Blind Corners: Essays on Photography is the debut collection of essays from celebrated photographer Michael Collins, the first contemporary art photographer to be exhibited at The British Museum. For many years, Collins has wondered what exactly it is that he finds so mysterious and compelling about photography.
In a lengthy and considered introduction, writer Will Self says: “While I’ve felt nothing but disgust for photography of all kinds for well over a decade now, nevertheless, Michael Collins … persuades me not only of its significance as an art form, but also of the beauty of individual photographs: indeed, that they partake of the auratic, not despite the age of art’s technological reproducibility, but precisely because of it.”

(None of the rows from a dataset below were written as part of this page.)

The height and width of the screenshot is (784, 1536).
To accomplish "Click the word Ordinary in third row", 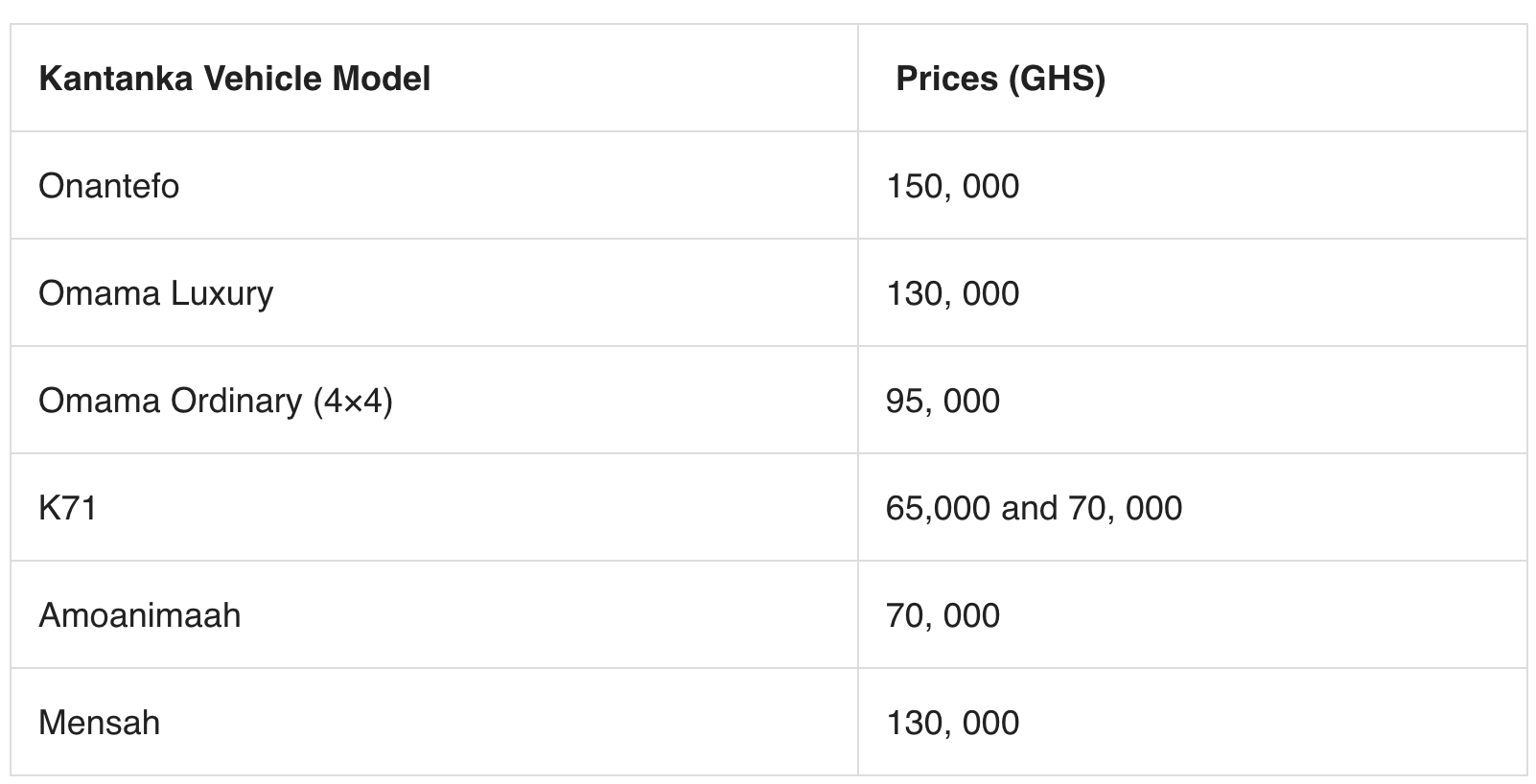I will click(x=236, y=402).
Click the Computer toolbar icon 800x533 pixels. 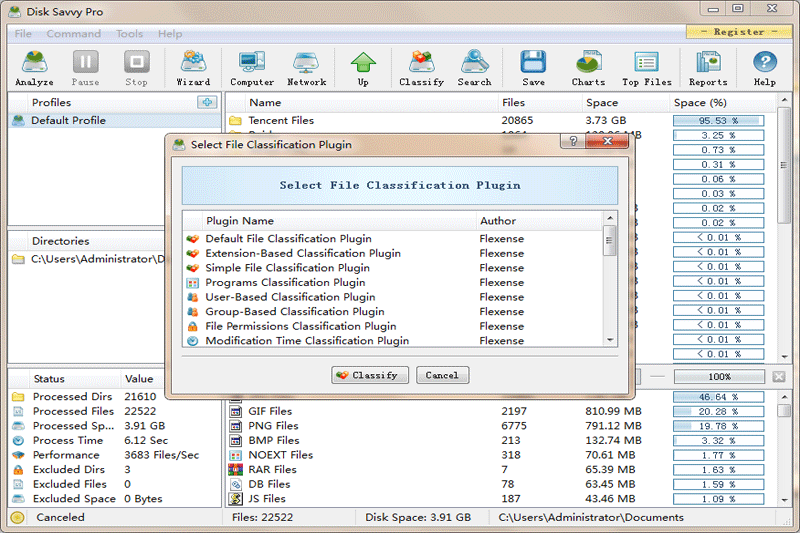point(252,68)
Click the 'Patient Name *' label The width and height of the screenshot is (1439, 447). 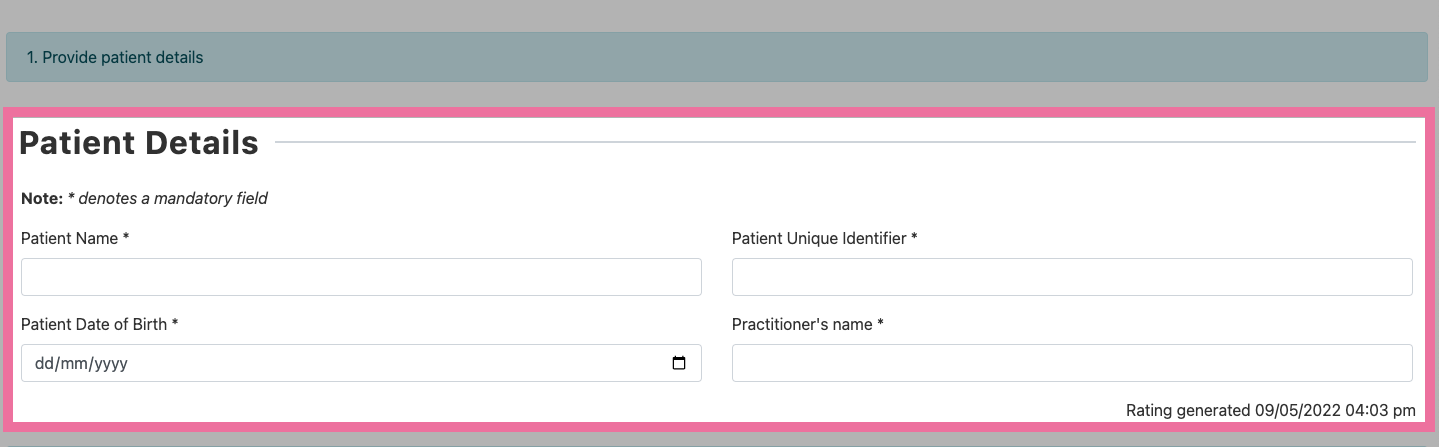(75, 239)
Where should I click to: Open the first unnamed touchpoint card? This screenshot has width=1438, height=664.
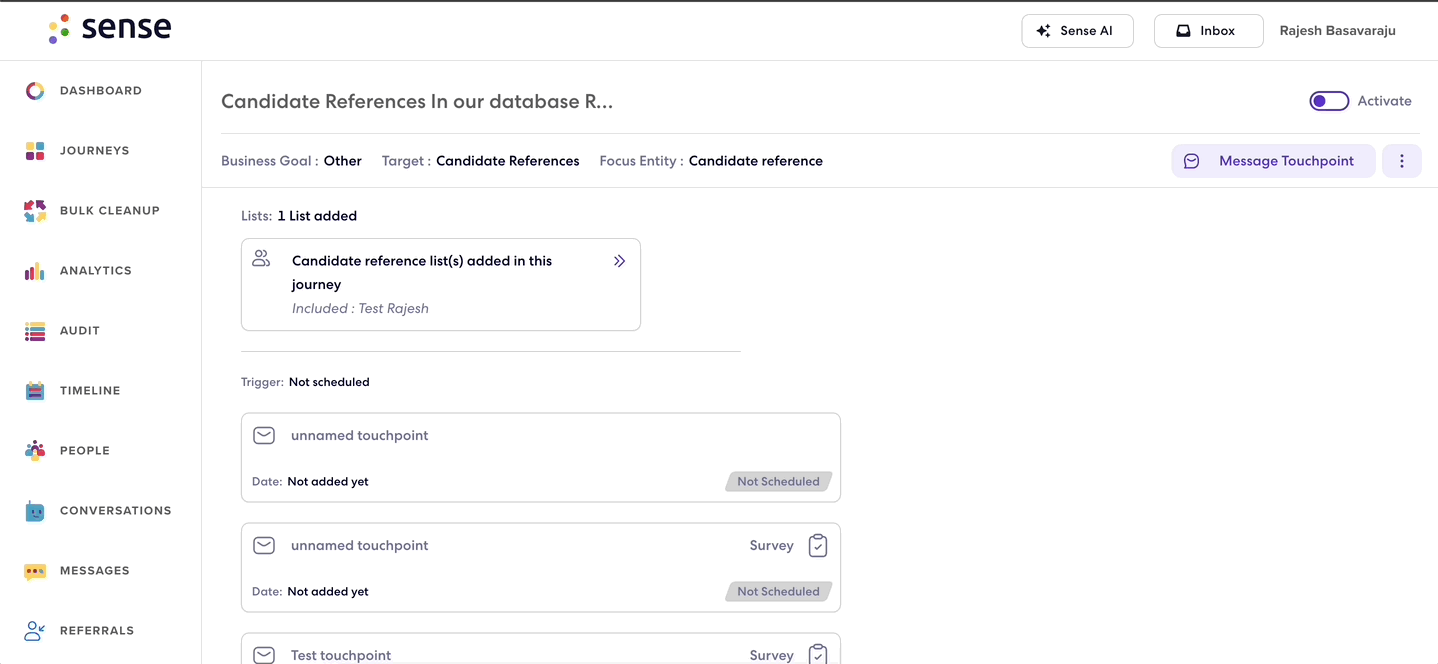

And that’s exactly what Collins addresses in this series of linked essays. He offers a reappraisal of the key photographic genres that he believes are worthy of greater understanding, considering both the humble and the ubiquitous in what is, in effect, a survey of the role of photography within the wider field of the history. From restoring abandoned photos discarded by families no longer interested in their past, to a comprehensive history of the studio portrait, Collins asks what it is about photography that is so enduringly fascinating. Reassuringly, he also offers some sound reasons why it is still important.
Self describes Collins as “always the still and silent man” standing alongside his tripod-mounted camera waiting for the opportune moment to push the button, open the shutter and let the full light of reality flood in.” Many of these essays talk about that very thing, the process of waiting for the precise moment to capture an image and tell a story.
Of course, the conundrum of photography is what went before? And what came after the moment when the shutter clicked? That is the authorial (or directorial) decision that creates, or recreates, history. Unlike the oft-quoted, but now patently untrue, adage that ‘the camera never lies’, Collins acknowledges that “photography is an unreliable witness … to draw on the Russian proverb, photography lies like an eyewitness”.
One of the most moving essays is ‘Personal picture show’ that tells the story of photographer Mike Disfarmer who died alone in his studio with “his corpse lying on newspaper”. And Collins’ writing about key moments in the development of photography, such as the camera obscura and the daguerreotype, and their assigned place ‘in the shadows’ of art history, is fascinating.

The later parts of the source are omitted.